Political power grows out of the nozzle of a 3-D Printer.
Print a really really small gun.
Can we call it “Rearden Metal”? Seriously, The next couple of decades could be amazing if the government doesn’t eat up all of the capital.
This stuff is going to change life as we know it. The future of materials science is just going to be amazing. We will soon have materials with properties that are just plain impossible today.
Most design is a matter of satisficing, rather than optimizing. You stop when the design is good enough. Of course, sometimes “good enough” and “best possible” are about the same (e.g. for space craft).
I remember a cable tray for the Shuttle that was hogged out of a 50 lb block of aluminum, down to about 4 lb, to avoid welds...
“This stuff is going to change life as we know it. The future of materials science is just going to be amazing. We will soon have materials with properties that are just plain impossible today.”
I think you are correct. I find it amazing what a 3D printer can do. The coming years are going to be fascinating.

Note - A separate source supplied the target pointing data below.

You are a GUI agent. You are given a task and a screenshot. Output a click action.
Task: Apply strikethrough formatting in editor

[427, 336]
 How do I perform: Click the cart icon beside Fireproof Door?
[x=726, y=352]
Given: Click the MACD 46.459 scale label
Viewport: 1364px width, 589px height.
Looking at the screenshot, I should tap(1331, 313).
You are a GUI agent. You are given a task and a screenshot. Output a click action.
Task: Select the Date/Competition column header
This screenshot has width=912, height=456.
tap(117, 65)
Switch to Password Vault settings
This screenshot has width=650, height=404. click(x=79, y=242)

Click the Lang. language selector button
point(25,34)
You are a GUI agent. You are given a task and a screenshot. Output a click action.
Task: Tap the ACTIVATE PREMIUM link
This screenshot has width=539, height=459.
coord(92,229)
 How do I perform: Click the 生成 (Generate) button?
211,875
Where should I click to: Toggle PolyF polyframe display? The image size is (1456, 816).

I hope we can survive as a species long enough to enjoy some of these awesome technologies. I’m especially excited about the cellular printing research that promises made to order body parts that our body won’t reject.
I’ve long wondered that connection points are astoundingly strong for small size (consider an entire bridge sits on just a few square feet), could an entire structure be made of them? Nice answer to that question. Looking forward to the future.
I’m a machinist. Give me a chunk of metal and I’ll make anything you want.
Did you see this?
Jay Remembers the Three-Wheeled Car- ‘The Shotwell’-Jay Leno’s Garage
http://www.freerepublic.com/focus/f-chat/3121912/posts
As an engineer with experience in such matters, pick the one that seems the best, build a prototype or scale model, beat on it until it breaks and analyze the failure mode.
Computer modeling, finite element analysis, etc can streamline the process somewhat, but is still susceptible to garbage in....garbage out.
IOW, with new materials, R and D means Run and Destroy. This is why such expenses should be tax deductible!
Water is pretty heavy.
A pint's a pound, the world around.
Triangular micro-truss structure about 30 millionths of a meter wide.
Just a bit bigger than a thousandth of an inch (a “mil” to old machinists).
As an engineer with experience in such matters, pick the one that seems the best, build a prototype or scale model, beat on it until it breaks and analyze the failure mode.